I mentioned the Brother software merely to inform that it exists, not to
recommend it. Driverless printing is the way to go and the future (give
or take printer bugs).
> >>The particularly annoying thing about this situation is that I
> >>cannot delete the "driverless" instance of the printer from CUPS /
> >>system-config-printer. The instant it is deleted, it is
> >>automatically re-detected and added back to the printer list. But
> >>anyone who chooses to print to it is going to get a distorted or
> >>garbled printout.
> >>
> >>I was able to set a policy in the instance so that only root can
> >>print to it, so a regular user isn't going to waste time and paper.

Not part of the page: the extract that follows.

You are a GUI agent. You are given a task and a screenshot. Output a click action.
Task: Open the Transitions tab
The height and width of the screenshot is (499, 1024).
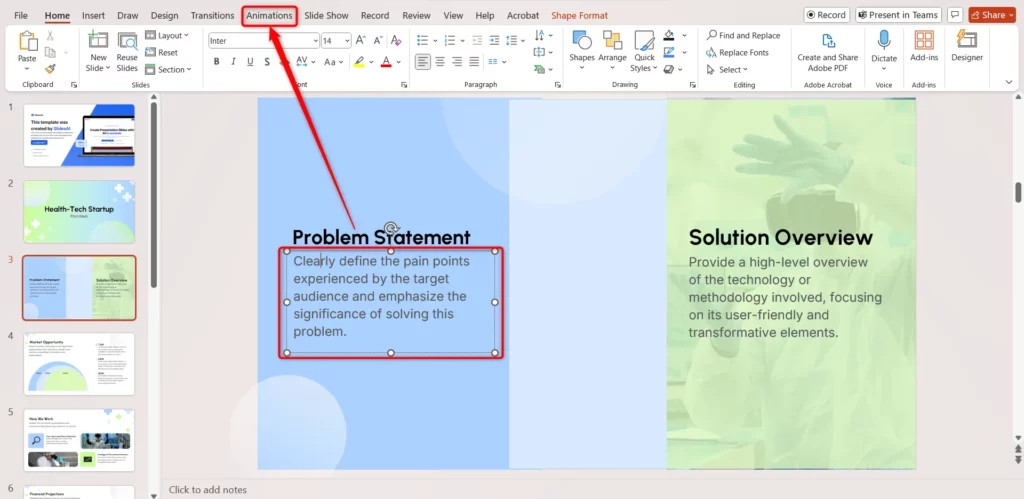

> >>Still, it would be nicer if I could turn off the advertisement that
> >>the printer and the operating system is providing for the
> >>"driverless" instance.
> >
> >"CreateIPPPrinterQueues No" in cups-browsed.conf. Or switch off
> >Bonjour broadcasting (AirPrint) on the printer.
> >
> Hmmm. I turned off AirPrint through the Web interface right from the
> beginning. I just checked it again, and the interface indicates that
> AirPrint is turned off.
> I'll go further down this path if other tactics don't work.

Without AirPrint enabled (and maybe IPP) cups-browsed is unable to
detect the printer. (Is this another printer bug? :) )
> Thank you so much for your time and effort. I didn't think of looking in
> cups-browsed.conf because I thought turning off AirPrint should have done
> the job.

So "CreateIPPPrinterQueues No" makes the ptinter invisible?